Joseph Kabila aura assurément glané quelques points sur le tableau de sa popularité au sein de l’opinion à la suite de la promulgation, le 31 décembre 2015, de la loi n°15/025 relative aux baux à loyer : 3 mois de garantie, pas plus ! Ça fait slogan dans la ville de Kinshasa. Mais, revers de la médaille, de l’avis des experts, la nouvelle loi a manqué de marquer le caractère libératoire du Franc congolais dans le payement du loyer.
L’article 21 de ladite loi stipule en effet que « le loyer est fixé librement par les parties. Il est payé en monnaie ayant cours légal en RDC…. ».
Tout se consomme, du Yuan au Shilling.
Il ne serait pas téméraire d’affirmer que toutes les monnaies du monde ont cours légal en RDC. Rand sud-africain, CFA, Kwanza angolais, le shilling ougandais qui a pratiquement supplanté le CdF en Ituri, le Franc rwandais, le dinar, le yuan chinois, le yen nippon, l’Euro … et naturellement le roi dollar. L’économie nationale en souffre. Ces deux dernières années, le gouvernement et la Banque centrale du Congo, BCC, se sont investis pour juguler la dollarisation de l’économie nationale. Sans grand succès, mais l’initiative a été saluée et soutenue par des institutions financières internationales comme la Banque mondiale, le Fonds monétaire international (FMI) et la Société financière internationale, SFI.

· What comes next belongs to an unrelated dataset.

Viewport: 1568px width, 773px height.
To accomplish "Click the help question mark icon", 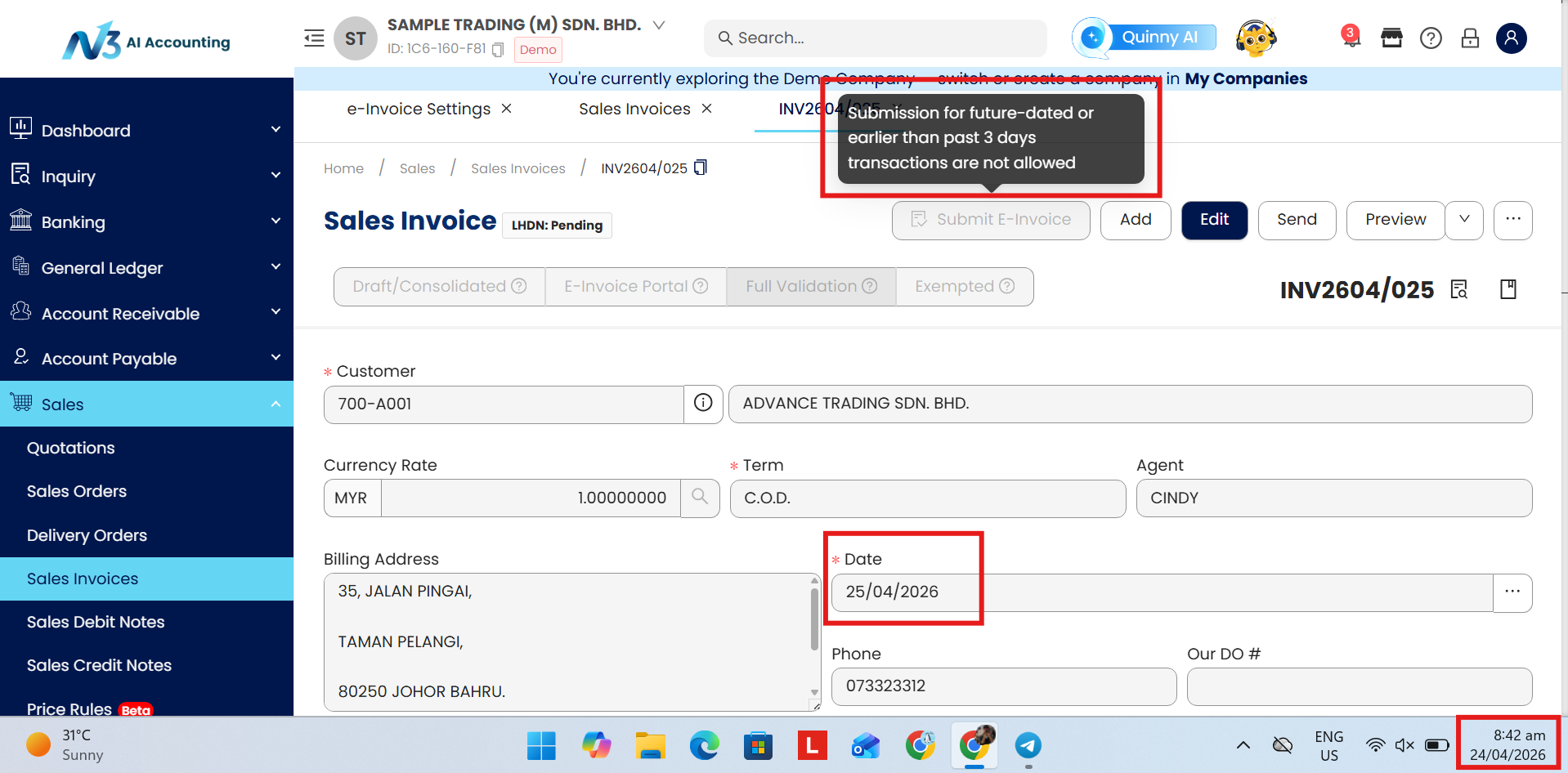I will [x=1431, y=38].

Faisant l’économie de la loi inhérente à la nouvelle réglementation de change, le chargé des opérations à la BCC, Jean-Louis Kayembe, soutenait que «toutes les prestations se rapportant aux opérations ayant une incidence sur le vécu quotidien de la population r-dcongolaise doivent se faire exclusivement en Franc congolais».
Loyer résidentiel exclusivement en CdF.
Jean-Louis Kayembe avait notamment épinglé le paiement des loyers résidentiels. Le directeur des opérations à la BCC, avait même averti que les douaniers, la police, l’Agence Nationale des Renseignements (ANR) et d’autres services devraient s’appliquer à faire respecter la nouvelle réglementation du change. Hélas, sur terrain, rien n’a changé depuis. A Kinshasa, du carburant au beignet, tout s’achète en dollar…notamment. Même dans les églises, l’offrande est exigée en dollar. Avis d’experts, les pouvoirs publics ne se sont pas assez investis en vue de promouvoir le pouvoir libératoire du franc congolais sur tout le territoire national, comme le stipule sans fioriture la constitution en son article 170. La monnaie, en l’occurrence, le CdF, est donc un des attributs de la souveraineté nationale et internationale du pays. En tout cas, la nouvelle loi sur les baux à loyer n’est guère de nature à faciliter les choses. Quelques semaines avant sa promulgation, un rapport de la Banque mondiale sur l’économie congolaise préconisait vivement la dédollarisation du système économique national si la RDC tient réellement à sa résilience.
Le dollar tue l’économie.
Pour la Banque mondiale, les dernières décisions prises par les autorités r-dcongolaises, pour dompter la dédollarisation de l’économie nationale, n’auront été que cautère sur jambe de bois. Et pourtant, poursuit l’étude de la Banque mondiale, la politique de dédollarisation a le mérite de donner à la RDC plus de latitude pour utiliser la politique monétaire dans la gestion macroéconomique et permettrait ainsi sa résilience. L’étude justifie cette affirmation par le fait que la dé- dollarisation a été une réponse spontanée à des politiques budgétaires erratiques et à l’hyperinflation. Elle relève les effets de cette dollarisation, notamment la perte des marges de manœuvre en termes de politique monétaire, la dépendance excessive à l’égard des réserves en devises étrangères pour maintenir la stabilité monétaire et bancaire. L’on sait que 75% des comptes bancaires en RDC sont libellés en dollar. Et, la disposition selon laquelle le paiement des loyers se fait en toute monnaie ayant cours légal en RDC pourrait, redoutent des experts, ruiner les efforts du gouvernement et de la BCC, dans la croisade contre la dollarisation de l’économie.